>> BEGIN Provided data
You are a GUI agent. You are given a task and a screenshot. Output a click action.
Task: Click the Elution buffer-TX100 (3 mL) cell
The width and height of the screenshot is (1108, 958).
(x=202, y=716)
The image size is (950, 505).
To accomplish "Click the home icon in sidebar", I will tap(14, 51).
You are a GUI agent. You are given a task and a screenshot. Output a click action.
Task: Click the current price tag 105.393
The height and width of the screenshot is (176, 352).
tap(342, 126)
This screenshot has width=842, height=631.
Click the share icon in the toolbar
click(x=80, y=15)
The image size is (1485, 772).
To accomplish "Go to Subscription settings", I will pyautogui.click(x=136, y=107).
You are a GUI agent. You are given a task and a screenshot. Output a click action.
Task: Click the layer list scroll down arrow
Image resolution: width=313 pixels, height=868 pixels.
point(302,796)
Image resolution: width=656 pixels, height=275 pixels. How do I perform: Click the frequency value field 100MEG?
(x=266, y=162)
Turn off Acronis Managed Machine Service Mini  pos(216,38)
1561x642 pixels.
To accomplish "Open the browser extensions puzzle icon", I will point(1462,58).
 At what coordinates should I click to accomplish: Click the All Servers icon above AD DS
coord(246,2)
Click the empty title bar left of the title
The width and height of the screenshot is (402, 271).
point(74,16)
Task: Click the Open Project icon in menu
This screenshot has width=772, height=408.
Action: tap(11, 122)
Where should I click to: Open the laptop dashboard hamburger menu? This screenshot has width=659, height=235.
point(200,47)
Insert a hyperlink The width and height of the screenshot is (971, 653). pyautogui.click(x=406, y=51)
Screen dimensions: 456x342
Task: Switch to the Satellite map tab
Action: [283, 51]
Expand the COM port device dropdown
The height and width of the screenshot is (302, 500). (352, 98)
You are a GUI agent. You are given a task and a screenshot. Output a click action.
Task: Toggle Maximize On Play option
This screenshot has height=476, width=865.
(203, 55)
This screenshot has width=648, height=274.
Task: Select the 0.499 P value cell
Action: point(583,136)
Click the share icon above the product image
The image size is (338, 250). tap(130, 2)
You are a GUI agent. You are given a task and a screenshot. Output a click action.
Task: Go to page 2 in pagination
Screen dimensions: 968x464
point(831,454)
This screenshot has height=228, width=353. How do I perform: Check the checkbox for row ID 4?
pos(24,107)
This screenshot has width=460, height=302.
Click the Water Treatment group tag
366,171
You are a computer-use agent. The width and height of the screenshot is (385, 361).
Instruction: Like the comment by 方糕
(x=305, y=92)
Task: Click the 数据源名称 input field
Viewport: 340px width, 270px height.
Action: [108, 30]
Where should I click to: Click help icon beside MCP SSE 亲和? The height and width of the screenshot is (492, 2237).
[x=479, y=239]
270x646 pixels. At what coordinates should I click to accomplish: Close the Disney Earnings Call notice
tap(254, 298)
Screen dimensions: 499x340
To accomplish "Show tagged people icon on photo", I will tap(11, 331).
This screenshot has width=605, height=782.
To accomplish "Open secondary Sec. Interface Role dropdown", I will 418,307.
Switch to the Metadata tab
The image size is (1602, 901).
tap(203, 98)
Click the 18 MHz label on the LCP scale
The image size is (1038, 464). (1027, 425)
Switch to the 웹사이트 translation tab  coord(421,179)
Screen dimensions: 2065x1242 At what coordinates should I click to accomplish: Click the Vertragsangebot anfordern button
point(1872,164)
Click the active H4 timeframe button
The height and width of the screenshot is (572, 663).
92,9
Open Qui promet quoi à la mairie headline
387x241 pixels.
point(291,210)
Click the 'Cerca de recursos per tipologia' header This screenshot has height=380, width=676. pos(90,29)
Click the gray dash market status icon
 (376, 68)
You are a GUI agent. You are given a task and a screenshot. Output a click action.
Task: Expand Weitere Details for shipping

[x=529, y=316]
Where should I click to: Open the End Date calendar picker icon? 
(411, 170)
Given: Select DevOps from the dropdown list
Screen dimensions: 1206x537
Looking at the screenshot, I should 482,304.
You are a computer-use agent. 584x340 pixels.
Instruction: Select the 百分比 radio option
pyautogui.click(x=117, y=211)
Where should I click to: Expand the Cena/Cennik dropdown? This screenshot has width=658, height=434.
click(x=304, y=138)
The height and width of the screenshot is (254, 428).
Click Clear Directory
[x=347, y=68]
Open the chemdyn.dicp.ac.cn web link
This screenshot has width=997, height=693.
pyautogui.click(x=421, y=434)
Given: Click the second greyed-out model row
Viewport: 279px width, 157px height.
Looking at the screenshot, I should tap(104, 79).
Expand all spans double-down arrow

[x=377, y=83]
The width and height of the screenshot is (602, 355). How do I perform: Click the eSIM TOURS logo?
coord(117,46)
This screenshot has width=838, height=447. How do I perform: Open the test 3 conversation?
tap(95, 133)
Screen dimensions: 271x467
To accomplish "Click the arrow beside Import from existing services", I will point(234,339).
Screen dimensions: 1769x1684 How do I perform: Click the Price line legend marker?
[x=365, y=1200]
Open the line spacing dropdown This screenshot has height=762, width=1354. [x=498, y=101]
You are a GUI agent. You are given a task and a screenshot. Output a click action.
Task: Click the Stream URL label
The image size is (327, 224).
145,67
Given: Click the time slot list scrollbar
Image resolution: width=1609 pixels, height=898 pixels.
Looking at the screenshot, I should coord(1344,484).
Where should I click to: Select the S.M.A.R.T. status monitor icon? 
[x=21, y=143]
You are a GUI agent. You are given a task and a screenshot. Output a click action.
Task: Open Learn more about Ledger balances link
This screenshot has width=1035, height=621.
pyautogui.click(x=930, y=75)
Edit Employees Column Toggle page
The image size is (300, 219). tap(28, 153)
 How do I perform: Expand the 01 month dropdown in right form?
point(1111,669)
>> END Provided data
Retype the data exactly, from the line with "Where should I click to: Open the laptop" to the line with "The image size is (338, 250). tap(130, 2)", both included.

# Solution to this exercise
Where should I click to: Open the laptop dashboard hamburger menu? This screenshot has width=659, height=235.
point(200,47)
Insert a hyperlink The width and height of the screenshot is (971, 653). pyautogui.click(x=406, y=51)
Screen dimensions: 456x342
Task: Switch to the Satellite map tab
Action: [283, 51]
Expand the COM port device dropdown
The height and width of the screenshot is (302, 500). (352, 98)
You are a GUI agent. You are given a task and a screenshot. Output a click action.
Task: Toggle Maximize On Play option
This screenshot has height=476, width=865.
(203, 55)
This screenshot has width=648, height=274.
Task: Select the 0.499 P value cell
Action: point(583,136)
Click the share icon above the product image
The image size is (338, 250). tap(130, 2)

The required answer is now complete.